-- Data in this exercise --
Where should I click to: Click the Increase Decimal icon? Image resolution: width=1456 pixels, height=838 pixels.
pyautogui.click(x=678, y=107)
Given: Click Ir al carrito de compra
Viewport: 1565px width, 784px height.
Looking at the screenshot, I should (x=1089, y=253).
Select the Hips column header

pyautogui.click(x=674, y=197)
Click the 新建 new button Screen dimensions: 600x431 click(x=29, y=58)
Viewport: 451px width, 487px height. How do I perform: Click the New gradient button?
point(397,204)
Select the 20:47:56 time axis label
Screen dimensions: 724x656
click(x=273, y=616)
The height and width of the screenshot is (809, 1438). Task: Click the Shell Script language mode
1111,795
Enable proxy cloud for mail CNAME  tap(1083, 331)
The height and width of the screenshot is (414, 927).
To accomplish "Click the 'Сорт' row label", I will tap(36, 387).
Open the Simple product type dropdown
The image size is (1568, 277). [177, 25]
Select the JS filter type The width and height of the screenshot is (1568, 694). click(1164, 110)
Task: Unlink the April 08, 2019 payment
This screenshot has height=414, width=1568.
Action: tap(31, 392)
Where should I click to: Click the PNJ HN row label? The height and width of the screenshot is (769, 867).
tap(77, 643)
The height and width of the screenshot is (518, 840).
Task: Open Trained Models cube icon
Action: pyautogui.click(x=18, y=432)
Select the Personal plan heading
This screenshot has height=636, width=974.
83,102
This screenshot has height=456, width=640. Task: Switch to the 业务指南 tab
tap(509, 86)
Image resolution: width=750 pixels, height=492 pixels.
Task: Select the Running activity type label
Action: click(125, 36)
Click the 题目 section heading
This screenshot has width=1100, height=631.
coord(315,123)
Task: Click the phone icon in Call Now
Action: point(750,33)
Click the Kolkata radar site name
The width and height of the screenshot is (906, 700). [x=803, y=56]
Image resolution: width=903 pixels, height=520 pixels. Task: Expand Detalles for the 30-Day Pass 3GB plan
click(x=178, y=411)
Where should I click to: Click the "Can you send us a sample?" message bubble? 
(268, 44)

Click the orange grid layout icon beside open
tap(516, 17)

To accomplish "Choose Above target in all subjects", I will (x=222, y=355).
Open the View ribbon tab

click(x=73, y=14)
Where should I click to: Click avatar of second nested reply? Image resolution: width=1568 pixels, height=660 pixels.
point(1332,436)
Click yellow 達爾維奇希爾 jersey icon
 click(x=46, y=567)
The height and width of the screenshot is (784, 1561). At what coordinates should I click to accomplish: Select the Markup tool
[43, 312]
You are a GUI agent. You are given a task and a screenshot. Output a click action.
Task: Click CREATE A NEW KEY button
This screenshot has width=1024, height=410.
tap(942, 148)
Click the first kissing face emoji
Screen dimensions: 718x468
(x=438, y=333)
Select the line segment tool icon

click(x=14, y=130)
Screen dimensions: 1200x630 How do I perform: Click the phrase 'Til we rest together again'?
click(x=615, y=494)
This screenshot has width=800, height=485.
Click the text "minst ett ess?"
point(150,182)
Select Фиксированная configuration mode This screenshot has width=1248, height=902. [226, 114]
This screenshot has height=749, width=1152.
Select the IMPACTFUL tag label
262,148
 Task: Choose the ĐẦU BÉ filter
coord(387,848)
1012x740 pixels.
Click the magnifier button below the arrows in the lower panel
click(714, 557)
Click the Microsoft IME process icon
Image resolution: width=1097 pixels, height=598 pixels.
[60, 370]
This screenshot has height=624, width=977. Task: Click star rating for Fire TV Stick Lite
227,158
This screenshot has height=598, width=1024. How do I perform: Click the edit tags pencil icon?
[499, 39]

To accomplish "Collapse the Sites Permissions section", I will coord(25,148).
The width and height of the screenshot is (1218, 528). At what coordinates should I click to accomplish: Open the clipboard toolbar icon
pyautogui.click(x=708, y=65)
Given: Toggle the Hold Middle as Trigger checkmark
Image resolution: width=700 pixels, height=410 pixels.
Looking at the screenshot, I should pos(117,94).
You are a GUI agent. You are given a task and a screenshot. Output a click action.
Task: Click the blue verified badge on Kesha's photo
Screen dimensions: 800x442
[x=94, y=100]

-- Task prompt --
Set all of the material down once more, unchanged.

-- Completed exercise --
Where should I click to: Click the Increase Decimal icon? Image resolution: width=1456 pixels, height=838 pixels.
pyautogui.click(x=678, y=107)
Given: Click Ir al carrito de compra
Viewport: 1565px width, 784px height.
Looking at the screenshot, I should (x=1089, y=253).
Select the Hips column header

pyautogui.click(x=674, y=197)
Click the 新建 new button Screen dimensions: 600x431 click(x=29, y=58)
Viewport: 451px width, 487px height. How do I perform: Click the New gradient button?
point(397,204)
Select the 20:47:56 time axis label
Screen dimensions: 724x656
click(x=273, y=616)
The height and width of the screenshot is (809, 1438). Task: Click the Shell Script language mode
1111,795
Enable proxy cloud for mail CNAME  tap(1083, 331)
The height and width of the screenshot is (414, 927).
To accomplish "Click the 'Сорт' row label", I will tap(36, 387).
Open the Simple product type dropdown
The image size is (1568, 277). [177, 25]
Select the JS filter type The width and height of the screenshot is (1568, 694). click(1164, 110)
Task: Unlink the April 08, 2019 payment
This screenshot has height=414, width=1568.
Action: tap(31, 392)
Where should I click to: Click the PNJ HN row label? The height and width of the screenshot is (769, 867).
tap(77, 643)
The height and width of the screenshot is (518, 840).
Task: Open Trained Models cube icon
Action: pyautogui.click(x=18, y=432)
Select the Personal plan heading
This screenshot has height=636, width=974.
83,102
This screenshot has height=456, width=640. Task: Switch to the 业务指南 tab
tap(509, 86)
Image resolution: width=750 pixels, height=492 pixels.
Task: Select the Running activity type label
Action: click(125, 36)
Click the 题目 section heading
This screenshot has width=1100, height=631.
coord(315,123)
Task: Click the phone icon in Call Now
Action: point(750,33)
Click the Kolkata radar site name
The width and height of the screenshot is (906, 700). [x=803, y=56]
Image resolution: width=903 pixels, height=520 pixels. Task: Expand Detalles for the 30-Day Pass 3GB plan
click(x=178, y=411)
Where should I click to: Click the "Can you send us a sample?" message bubble? 
(268, 44)

Click the orange grid layout icon beside open
tap(516, 17)

To accomplish "Choose Above target in all subjects", I will (x=222, y=355).
Open the View ribbon tab

click(x=73, y=14)
Where should I click to: Click avatar of second nested reply? Image resolution: width=1568 pixels, height=660 pixels.
point(1332,436)
Click yellow 達爾維奇希爾 jersey icon
 click(x=46, y=567)
The height and width of the screenshot is (784, 1561). At what coordinates should I click to accomplish: Select the Markup tool
[43, 312]
You are a GUI agent. You are given a task and a screenshot. Output a click action.
Task: Click CREATE A NEW KEY button
This screenshot has width=1024, height=410.
tap(942, 148)
Click the first kissing face emoji
Screen dimensions: 718x468
(x=438, y=333)
Select the line segment tool icon

click(x=14, y=130)
Screen dimensions: 1200x630 How do I perform: Click the phrase 'Til we rest together again'?
click(x=615, y=494)
This screenshot has width=800, height=485.
Click the text "minst ett ess?"
point(150,182)
Select Фиксированная configuration mode This screenshot has width=1248, height=902. [226, 114]
This screenshot has height=749, width=1152.
Select the IMPACTFUL tag label
262,148
 Task: Choose the ĐẦU BÉ filter
coord(387,848)
1012x740 pixels.
Click the magnifier button below the arrows in the lower panel
click(714, 557)
Click the Microsoft IME process icon
Image resolution: width=1097 pixels, height=598 pixels.
[60, 370]
This screenshot has height=624, width=977. Task: Click star rating for Fire TV Stick Lite
227,158
This screenshot has height=598, width=1024. How do I perform: Click the edit tags pencil icon?
[499, 39]

To accomplish "Collapse the Sites Permissions section", I will coord(25,148).
The width and height of the screenshot is (1218, 528). At what coordinates should I click to accomplish: Open the clipboard toolbar icon
pyautogui.click(x=708, y=65)
Given: Toggle the Hold Middle as Trigger checkmark
Image resolution: width=700 pixels, height=410 pixels.
Looking at the screenshot, I should pos(117,94).
You are a GUI agent. You are given a task and a screenshot. Output a click action.
Task: Click the blue verified badge on Kesha's photo
Screen dimensions: 800x442
[x=94, y=100]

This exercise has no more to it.